Issue #54


Authors

Poem for Dad

Poem for Dad

Mayah DeMartino

My father’s body is weary, 

wrought full of steel rods and pins and chain links to hold him together.

He is a skeleton and a scaffolding, 

billowing plastic hung in empty space where a wall might go someday,

pencil marks on plywood as sketches 

for a would-be kitchen and has-been dining room 

and a bedroom where his daughter grew up.


I wonder if he misses when his body was whole.

His shoulders rest as a banner between the beams of his arms 

and I imagine him slowly sinking into the earth in age—

a house being swallowed up by a marsh,

furniture and all, history and all, dishes on the table and 

turn the lights off when you leave, like I always tell you…


I rear back from this deterioration 

eyes watching, unmoving 

dutifully bearing witness to an expression of ache he feels 

alone, 

bearing witness to his fresh inabilities,

bearing witness to the grit of his still-abilities

or stabilities;

when a body stabilizes itself this is an act of homeostasis,

a forced rebalance to equalize shifts a thousand and one times, 

blood pressure and insulin and energy and redirection of pain. 

Without a rebalance, though, 

this process is just stasis—

stagnant wells of water, blood pooling in joints and muscles stiffening.
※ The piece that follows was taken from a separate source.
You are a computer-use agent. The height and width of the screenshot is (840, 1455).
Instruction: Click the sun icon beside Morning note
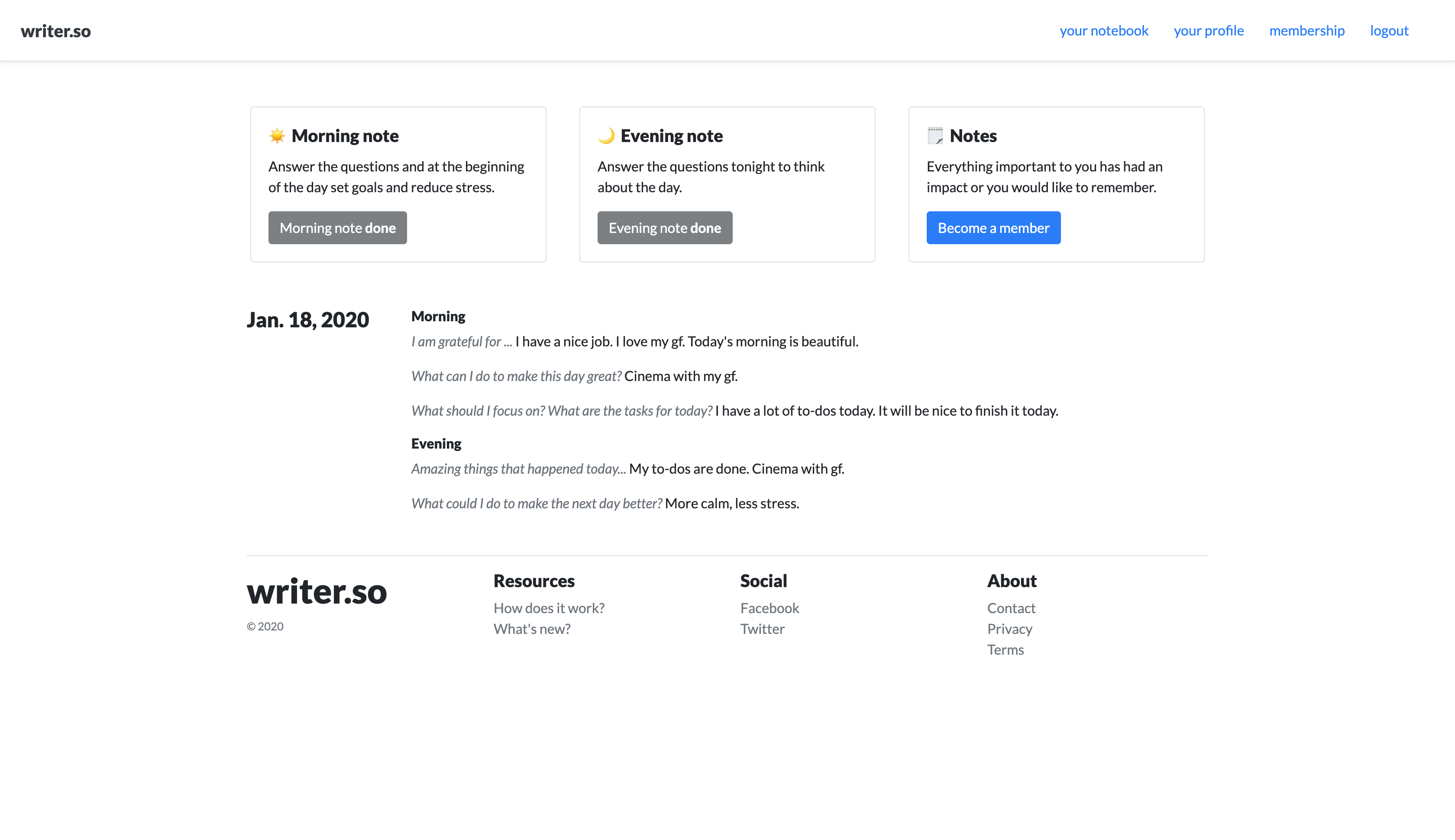click(277, 136)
My martyrdom campaign is not to die, but to mourn for someone else,

mourning something still in front of me, 

a preemptive processing of loss, 

a second-hand sadness for a body that was not my own.


I found a letter written to me.

It began, when you read this, I won’t be… 

and I dropped it like it was burning.

Letters from the dead while the dead are not is nearly sacrilegious.


He might not even miss himself as he was,

I watch him lying down with his eyes upraised towards the ceiling 

and wonder if prays 

and wonder what he prays for if he does, 

an end? a reprieve? a twenty-year old self 

kneeling next to a greyhound in a photo outside his parent’s home?

 

I wonder if he mourns himself


I wish for excess and redundancy and needless moreness,

to wish for him not as he is, at his expense,

is to say to a cracked smiling face 

I wish you were happy. 

Forgive my unpracticed hands and wishes and absolute misunderstandings 

and cravings to place my feet so directly in your shoes 

that I can feel every flared nerve ending 

and spike of something that isn’t comfort. 


When do you feel rest

Does your body ever allow you stasis as a reward

 instead of a symptom of a mechanical malfunction?

 

I do not believe in god but I pray for you.